# WORK REQUEST
For each line below that holds the string "agent", add one to a tally; report that tally alone.

# DATA EXTRACT

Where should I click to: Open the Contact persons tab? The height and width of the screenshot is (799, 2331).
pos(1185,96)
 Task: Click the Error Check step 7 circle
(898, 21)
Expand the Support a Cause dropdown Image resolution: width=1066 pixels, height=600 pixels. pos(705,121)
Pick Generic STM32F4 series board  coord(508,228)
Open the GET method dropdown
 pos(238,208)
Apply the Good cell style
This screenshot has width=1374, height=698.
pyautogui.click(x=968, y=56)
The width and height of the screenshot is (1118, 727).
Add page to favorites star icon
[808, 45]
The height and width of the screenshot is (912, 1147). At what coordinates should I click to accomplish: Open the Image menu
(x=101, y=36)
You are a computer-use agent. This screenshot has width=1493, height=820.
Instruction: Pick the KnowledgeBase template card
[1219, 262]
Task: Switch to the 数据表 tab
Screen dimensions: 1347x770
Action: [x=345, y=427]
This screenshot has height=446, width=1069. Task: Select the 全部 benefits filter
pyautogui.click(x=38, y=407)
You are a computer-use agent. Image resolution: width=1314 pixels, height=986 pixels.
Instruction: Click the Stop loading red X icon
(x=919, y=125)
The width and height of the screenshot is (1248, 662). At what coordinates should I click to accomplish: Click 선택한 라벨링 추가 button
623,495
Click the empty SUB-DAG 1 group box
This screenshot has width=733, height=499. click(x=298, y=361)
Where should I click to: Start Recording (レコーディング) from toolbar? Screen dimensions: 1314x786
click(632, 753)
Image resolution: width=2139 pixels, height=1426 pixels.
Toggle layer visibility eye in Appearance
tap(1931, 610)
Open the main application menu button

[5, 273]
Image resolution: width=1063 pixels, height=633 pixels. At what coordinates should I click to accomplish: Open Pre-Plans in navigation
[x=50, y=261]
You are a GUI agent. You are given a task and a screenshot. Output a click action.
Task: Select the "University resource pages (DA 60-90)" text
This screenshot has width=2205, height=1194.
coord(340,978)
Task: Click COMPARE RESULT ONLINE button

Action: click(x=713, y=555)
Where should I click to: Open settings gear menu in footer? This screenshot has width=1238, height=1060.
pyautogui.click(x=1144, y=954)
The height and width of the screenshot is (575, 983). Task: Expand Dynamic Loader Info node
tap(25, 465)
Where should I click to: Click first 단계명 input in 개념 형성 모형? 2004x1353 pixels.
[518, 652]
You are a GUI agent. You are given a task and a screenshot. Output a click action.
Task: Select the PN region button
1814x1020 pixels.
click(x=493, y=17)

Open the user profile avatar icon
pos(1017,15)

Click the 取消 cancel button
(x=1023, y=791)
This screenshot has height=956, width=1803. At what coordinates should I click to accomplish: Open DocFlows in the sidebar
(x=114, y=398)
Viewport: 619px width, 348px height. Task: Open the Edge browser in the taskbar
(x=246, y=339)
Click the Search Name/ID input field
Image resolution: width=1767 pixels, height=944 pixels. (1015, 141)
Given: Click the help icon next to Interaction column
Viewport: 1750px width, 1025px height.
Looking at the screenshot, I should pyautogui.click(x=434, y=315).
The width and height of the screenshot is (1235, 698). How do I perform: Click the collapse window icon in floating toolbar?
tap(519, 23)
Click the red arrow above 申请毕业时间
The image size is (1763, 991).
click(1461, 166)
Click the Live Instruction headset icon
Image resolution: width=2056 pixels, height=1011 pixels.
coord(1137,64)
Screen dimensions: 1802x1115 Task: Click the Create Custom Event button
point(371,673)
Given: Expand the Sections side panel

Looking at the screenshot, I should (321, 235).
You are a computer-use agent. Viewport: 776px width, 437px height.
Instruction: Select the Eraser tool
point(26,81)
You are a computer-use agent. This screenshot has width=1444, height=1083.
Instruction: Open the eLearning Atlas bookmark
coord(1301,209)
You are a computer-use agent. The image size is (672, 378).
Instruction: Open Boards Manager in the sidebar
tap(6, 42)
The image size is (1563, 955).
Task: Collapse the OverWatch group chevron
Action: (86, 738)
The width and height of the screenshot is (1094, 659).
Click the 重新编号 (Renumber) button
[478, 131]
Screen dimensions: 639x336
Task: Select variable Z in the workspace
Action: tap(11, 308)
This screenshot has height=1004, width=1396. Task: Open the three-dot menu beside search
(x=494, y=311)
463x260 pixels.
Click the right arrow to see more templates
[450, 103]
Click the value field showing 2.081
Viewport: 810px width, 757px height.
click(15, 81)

# ANSWER FOR THIS EXERCISE
7